Harapan lainnya, adalah perluasan pemasaran kerupuk Cikoneng yang selama ini masih berkutat di pasar lokal. Setidaknya, akan mampu meningkatkan pendapatan masyarakat yang mengusahakannya, karena pangsa pemasaran meningkat.
Sementara itu, ketua perajin kerupuk babakan industri agro Cikoneng, Dede, menyebutkan, pihaknya memerlukan perluasan pasar. Selama ini, produk Cikoneng cenderung hanya beredar tingkat lokal, padahal potensi pemasaran kerupuk lebih besar karena merupakan makanan yang memasyarakat.
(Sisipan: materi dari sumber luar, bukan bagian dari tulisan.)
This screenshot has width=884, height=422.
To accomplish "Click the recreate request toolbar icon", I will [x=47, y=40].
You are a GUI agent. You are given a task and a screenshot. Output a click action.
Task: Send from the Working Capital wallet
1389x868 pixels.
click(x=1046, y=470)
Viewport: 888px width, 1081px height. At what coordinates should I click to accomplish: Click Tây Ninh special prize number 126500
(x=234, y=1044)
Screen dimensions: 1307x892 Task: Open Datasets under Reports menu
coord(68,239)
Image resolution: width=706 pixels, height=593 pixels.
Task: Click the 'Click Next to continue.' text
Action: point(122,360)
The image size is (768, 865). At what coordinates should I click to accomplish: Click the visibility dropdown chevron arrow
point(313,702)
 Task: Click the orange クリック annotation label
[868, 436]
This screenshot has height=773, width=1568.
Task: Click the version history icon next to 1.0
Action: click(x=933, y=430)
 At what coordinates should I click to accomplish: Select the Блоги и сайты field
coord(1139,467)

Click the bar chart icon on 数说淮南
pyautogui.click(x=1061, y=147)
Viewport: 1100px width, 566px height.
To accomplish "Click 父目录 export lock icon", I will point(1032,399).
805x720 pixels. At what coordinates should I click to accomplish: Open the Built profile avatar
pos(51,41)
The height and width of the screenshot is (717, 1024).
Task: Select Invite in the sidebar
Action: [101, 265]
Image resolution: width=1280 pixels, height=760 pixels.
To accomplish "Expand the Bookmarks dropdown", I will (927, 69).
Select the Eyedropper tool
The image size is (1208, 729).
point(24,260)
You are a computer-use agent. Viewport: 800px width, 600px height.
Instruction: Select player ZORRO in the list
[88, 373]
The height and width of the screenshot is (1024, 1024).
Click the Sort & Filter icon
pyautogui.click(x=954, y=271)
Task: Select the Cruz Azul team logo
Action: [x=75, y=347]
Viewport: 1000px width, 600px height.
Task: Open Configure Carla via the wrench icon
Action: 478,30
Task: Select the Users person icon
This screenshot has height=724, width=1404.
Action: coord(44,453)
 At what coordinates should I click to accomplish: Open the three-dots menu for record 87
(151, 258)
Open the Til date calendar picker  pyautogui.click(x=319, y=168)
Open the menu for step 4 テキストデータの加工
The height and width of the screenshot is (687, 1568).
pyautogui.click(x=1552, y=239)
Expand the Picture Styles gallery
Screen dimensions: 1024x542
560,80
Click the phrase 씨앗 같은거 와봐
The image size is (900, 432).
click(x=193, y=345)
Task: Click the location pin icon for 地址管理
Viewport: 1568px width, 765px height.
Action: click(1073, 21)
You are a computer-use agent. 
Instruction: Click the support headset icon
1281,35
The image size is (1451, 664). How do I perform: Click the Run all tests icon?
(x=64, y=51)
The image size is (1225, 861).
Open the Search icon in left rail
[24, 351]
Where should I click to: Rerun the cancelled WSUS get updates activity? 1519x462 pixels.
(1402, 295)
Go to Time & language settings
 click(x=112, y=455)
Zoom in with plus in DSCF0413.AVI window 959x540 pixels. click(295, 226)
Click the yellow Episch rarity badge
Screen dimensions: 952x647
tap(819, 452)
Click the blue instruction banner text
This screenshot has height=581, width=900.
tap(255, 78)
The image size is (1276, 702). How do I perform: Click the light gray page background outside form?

"Kami sendiri sangat menyambut adanya standardisasi yang ditetapkan para pemasok makanan. Selain dianggap sebagai perhatian agar kualitas meningkat, juga sebagai peluang bagi kami untuk meningkatkan pangsa pasar," ujarnya.
Disebutkan, di tengah meningkatnya biaya produksi akibat kenaikan harga bahan bakar minyak, banyak perajin kerupuk memerlukan peningkatan volume penjualan. Soalnya, melalui peningkatan produksi dan pemasaran, dapat menjadi cara untuk lebih memperoleh keuntungan usaha.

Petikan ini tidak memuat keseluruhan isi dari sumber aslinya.